Decison tree is the type of machine learning . it can used for the classification and regression .it will split the data into the different branches based on the feature condition and final calss represent the predicted class or value.

**how it works?**

The tree is built using a recursive partitioning approach, selecting the best attribute at each step based on Entropy and Information Gain.

📝 note: Recursive partioning approach-is popular predictive modeling techniques.it creates a tree like structure based on data splits. it is simple to interpret using “if-then” rules.Handles classification and regression tasks.Efficient in pattern recognition for medical and data science applications.

Mathematical Calculation for Decision Tree Construction (ID3 Algorithm

**formulas:**
Entropy (E): Measures data impurity.
E(s)= -(p1*log2(p1)+p2*log2(p2))  .....equ(1)

p1 and p2 are positive and negative samples

information gain:

IG= E(s)-E(after)   ......equ(2)

   whereae , E(s)- total value entropy
             E(after)-weigted avaerage entropy
        
  E(after)= ∑ (|Sv|/|s| *E(Sv))   ......equ(3)
    𝑆
|S|= Total number of instance
|Sv|=number of instance in Sv (example under total, 5 number of rainy is there so it is |Sv| is 5)
sv = subset data value of s(example : weather it may be sunny or rainy entropy value )

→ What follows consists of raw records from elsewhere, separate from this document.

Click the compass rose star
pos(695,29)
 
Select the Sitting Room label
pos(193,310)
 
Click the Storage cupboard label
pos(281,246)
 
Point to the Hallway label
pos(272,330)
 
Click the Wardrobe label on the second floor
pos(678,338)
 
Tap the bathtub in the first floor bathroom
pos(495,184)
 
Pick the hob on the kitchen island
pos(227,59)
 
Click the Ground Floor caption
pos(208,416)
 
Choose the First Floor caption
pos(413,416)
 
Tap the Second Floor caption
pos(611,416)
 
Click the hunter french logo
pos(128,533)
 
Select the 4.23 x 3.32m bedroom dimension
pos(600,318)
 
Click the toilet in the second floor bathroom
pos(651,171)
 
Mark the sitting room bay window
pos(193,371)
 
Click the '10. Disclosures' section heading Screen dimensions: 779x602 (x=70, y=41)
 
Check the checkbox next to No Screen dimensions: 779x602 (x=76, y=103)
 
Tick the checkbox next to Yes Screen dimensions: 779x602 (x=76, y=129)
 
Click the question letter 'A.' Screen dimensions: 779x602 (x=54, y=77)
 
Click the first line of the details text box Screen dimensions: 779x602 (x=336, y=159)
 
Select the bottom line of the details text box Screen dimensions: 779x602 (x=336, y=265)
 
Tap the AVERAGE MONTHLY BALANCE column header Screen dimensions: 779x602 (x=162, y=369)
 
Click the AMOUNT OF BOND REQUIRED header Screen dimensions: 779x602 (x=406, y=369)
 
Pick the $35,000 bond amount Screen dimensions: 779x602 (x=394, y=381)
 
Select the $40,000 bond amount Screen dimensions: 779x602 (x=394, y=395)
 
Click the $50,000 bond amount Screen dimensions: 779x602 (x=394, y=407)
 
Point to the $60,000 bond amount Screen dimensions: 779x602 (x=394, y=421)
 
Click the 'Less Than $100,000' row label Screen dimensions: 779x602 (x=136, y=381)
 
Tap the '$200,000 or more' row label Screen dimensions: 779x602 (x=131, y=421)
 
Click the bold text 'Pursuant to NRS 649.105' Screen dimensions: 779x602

**Example: Play cricket  Decision Tree**



| Day  | Outlook  | Temperature | Humidity | Windy  | Play |
|------|---------|------------|----------|--------|------|
| D1   | Rainy   | Hot        | High     | False  | No   |
| D2   | Rainy   | Hot        | High     | True   | No   |
| D3   | Overcast| Hot        | High     | False  | Yes  |
| D4   | Sunny   | Mild       | High     | False  | Yes  |
| D5   | Sunny   | Cool       | Normal   | False  | Yes  |
| D6   | Sunny   | Cool       | Normal   | True   | No   |
| D7   | Overcast| Cool       | Normal   | True   | Yes  |
| D8   | Rainy   | Mild       | High     | False  | No   |
| D9   | Rainy   | Cool       | Normal   | False  | Yes  |
| D10  | Sunny   | Mild       | Normal   | False  | Yes  |
| D11  | Rainy   | Mild       | Normal   | True   | Yes  |
| D12  | Overcast| Mild       | High     | True   | Yes  |
| D13  | Overcast| Hot        | Normal   | False  | Yes  |
| D14  | Sunny   | Mild       | High     | True   | No   |


step 1: Compute Entropy of the Whole Dataset  by using equation  1 
                    p+=9/14
                    p-=5/14
 so ,E(S)=0.940

 step 2: compute entropy for each attribute.
1. Entropy of Outlook
Outlook has 3 possible values: Sunny, Overcast, Rainy
   
| Outlook  | Play Yes | Play No | Total |
|----------|---------|---------|-------|
| Sunny    | 2       | 3       | 5     | 
| Overcast | 4       | 0       | 4     | 
| Rainy    | 3       | 2       | 5     | 
      
by applying equation 1 you will get entropy of sunny, overcast,rainy as 0.971,0,0.971
  after these apply equation 3 
    so, E(After) is  0.692
apply equation 2 :
        IG(weather)=0.247
           
2. Entropy of Humidity

| Humidity | Play Yes | Play No | Total |
|----------|---------|---------|-------|
| High     | 3       | 4       | 7     | 
| Normal   | 6       | 1       | 7     |  

   Entropy is 0.985 and 0.592 
     E(After) =0.789
     IG(humidity)=0.151
3. Entropy of Windy
| windy    | Play Yes | Play No | Total |
|----------|---------|---------|-------|
| True     | 3       | 3       | 6     | 
| Normal   | 6       | 2       | 8     | 
   Entropy is 1.0 and 0.811
     E(After) =0.891
     IG(windy)=0.049
4. Entropy of Temperature
|Tempara   | Play Yes | Play No | Total |
|----------|---------|---------|-------|
| hot    | 2       | 2       | 4     | 
| mild   | 4       | 2       | 6     | 
| cool   | 3       | 1       | 4     | 

    Entropy is 1.0 and 0.918
     E(After) =0.91
     IG(temp)=0.029

Step 3: Choosing the Best Attribute

Outlook has the highest Information Gain (0.247), we split the dataset based on Outlook first.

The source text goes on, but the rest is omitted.